Security woes hamper Afghanistan virus fight

By Baheen Sultan Ahmad Source:Global Times Published: 2020/3/24 18:33:40

A health official checks a passenger's body temperature at a traveler screening point in Shiberghan city, capital of Jawzjan province, Afghanistan, March 15, 2020. Photo: Xinhua

Located 15 kilometers east of Herat City, on the hillside of Shayedaye Mountain is the Shayedaye Hospital, where 100 beds are available to people suffering from COVID-19. Shayedaye Hospital was initially built to treat people addicted to narcotics, and then partially used to care for sick children. It's a rudimentary health facility.

The first confirmed case of COVID-19 in Afghanistan was recorded in Herat on February 24, who was an Afghan returnee from Iran. With the spread of virus in Iran, up to 15,000 Afghans are flowing every day into three border provinces of Herat, Farah and Nimroz. 

The returnees come from all over Afghanistan and so the number of confirmed cases, which is now registered at more than 30, have been recorded in different provinces of Afghanistan.

No quarantine sights have been prepared for returnees, who are living with their families and mingling with villagers. Secrecy, fear of being hospitalized, and very basic medical treatments are threatening tens of thousands of Afghans. 

The situation in Kabul, capital of Afghanistan, is no better than in Herat. In Kabul, only one diagnostic center has the capacity to check only about 50 people a day, and results aren't known for up to 48 hours.

Conditions in hospitals are terrible. It was reported that some 40 people suspected of being infected simply left the Shayedaye Hospital and have disappeared. Furthermore, people who have been quarantined and hospitalized complain of poor condition and treatment facilities at the hospitals. 

The coronavirus is not the only threat to the Afghan people. Afghanistan's consumer market is dependent on foreign goods and after the first case of coronavirus was disclosed food price rose 25 percent overnight and disinfectants sold out. The available masks are sold at five times of their normal price. In a country of more than 30 million people, only 60,000 masks are being produced daily.
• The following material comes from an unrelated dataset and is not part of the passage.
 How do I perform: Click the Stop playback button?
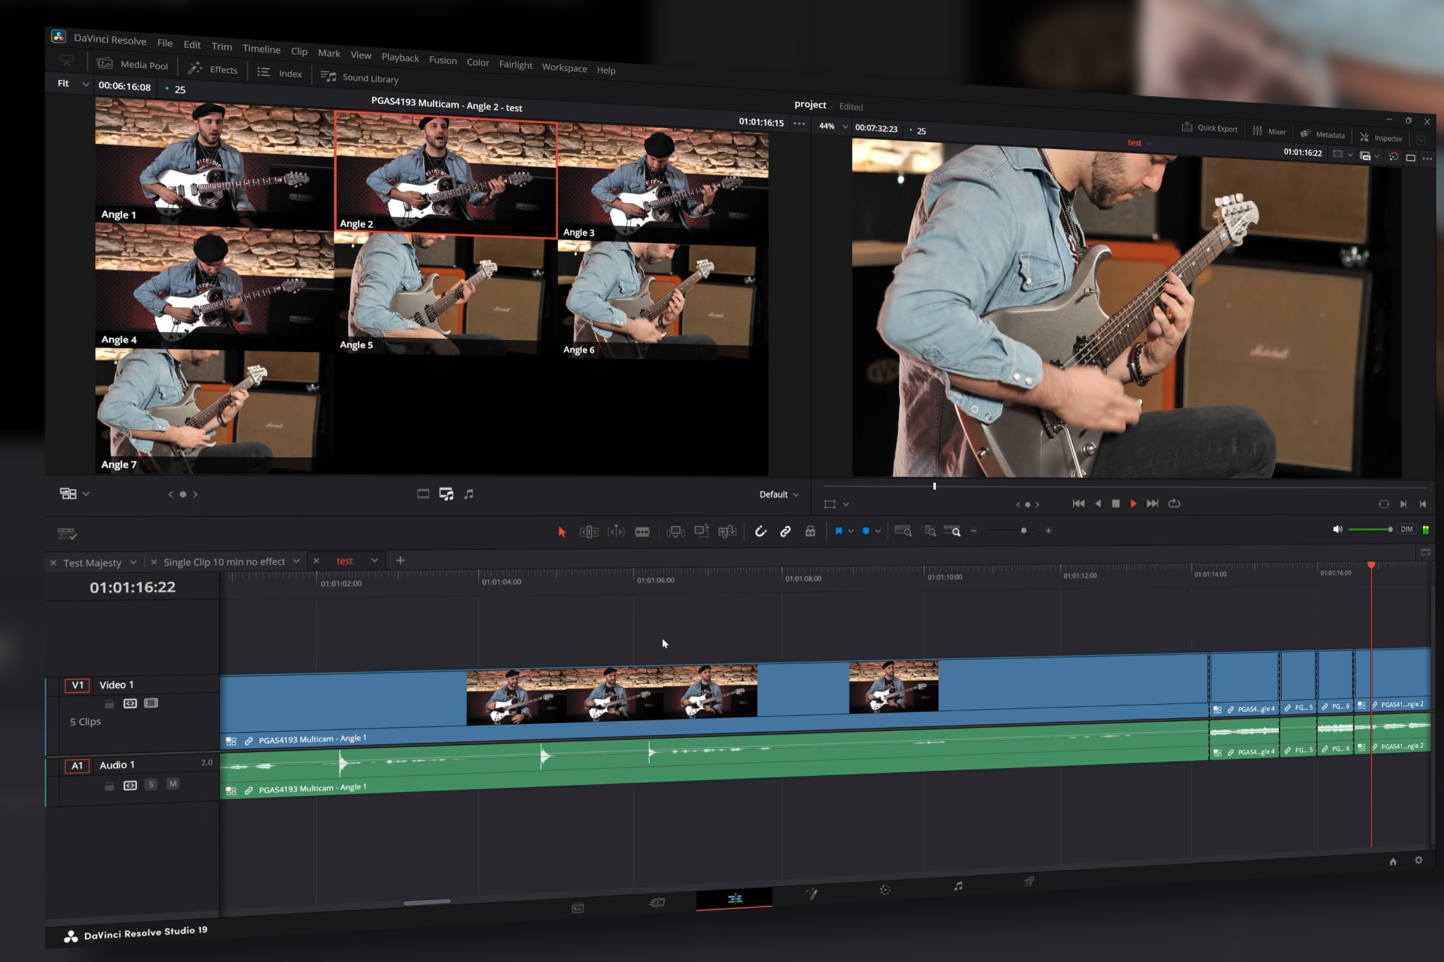point(1115,504)
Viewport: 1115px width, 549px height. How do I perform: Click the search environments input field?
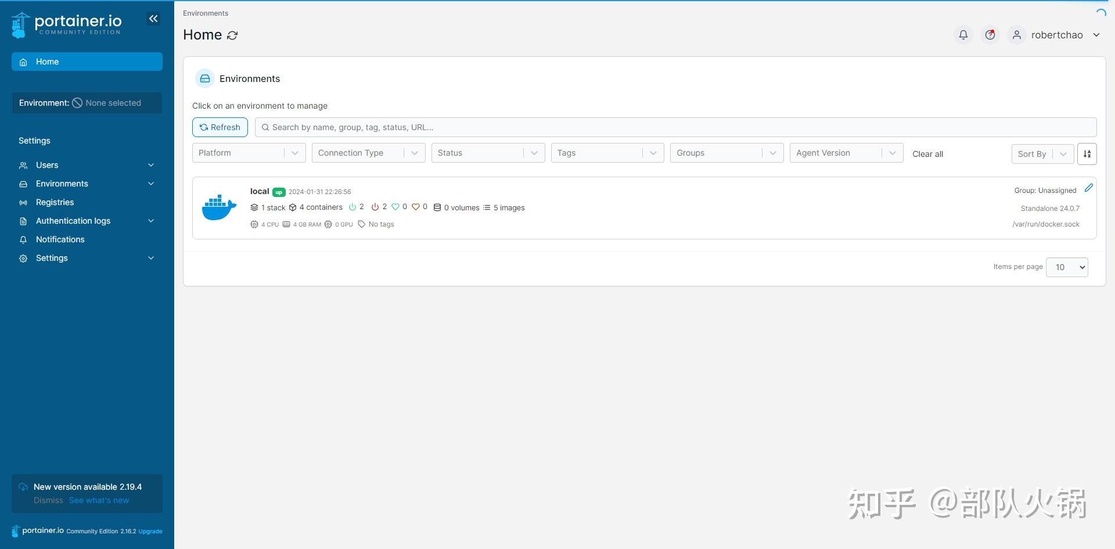coord(523,127)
Security problems, peace talks with the Taliban and establishing a new government mean fighting COVID-19 has not been a priority for the country.

China is the only country that is ready to help Afghanistan. Afghanistan's allies and neighboring countries have not yet responded with offers to help Afghanistan through this new tragedy. The Afghan government has pledged only $15 million to virus control. This amounts to 40 cent per Afghan, compared to $193 being spent per person in the US.

Our neighbors are watching the outbreak of COVID-19 in Afghanistan, concerned about it spreading to their own countries. Afghanistan has proposed a cooperation mechanism for Afghanistan-Central Asia to fight the virus, including knowledge exchange and the flow of needed goods. 

The most successful experience has been China's. China has contained the virus with tremendous effort and an unbelievable amount of human and material resources: 40,000 beds for patients, 70,000 for quarantine, and 32,000 doctors and nurses from all over China were sent to Wuhan. How can Afghanistan emulate this success with only $15 million, 1,000 beds and 1,200 doctors for a population of just over 30 million?  

Afghanistan's international allies, who spent billions of dollars a year for years to manage a war, have not yet responded to this health tragedy in Afghanistan.

If the situation continues, Afghanistan will likely face a staggering death toll caused by the coronavirus outbreak. 

We believe friends support each other through difficult times and such support remains in people's memories, as their hearts are filled with love.

During this difficult time, Afghanistan is turning to China for help, and is expecting urgent assistant to help fighting the likely uncontrolled spread of the coronavirus.

The author is former Afghan ambassador to China.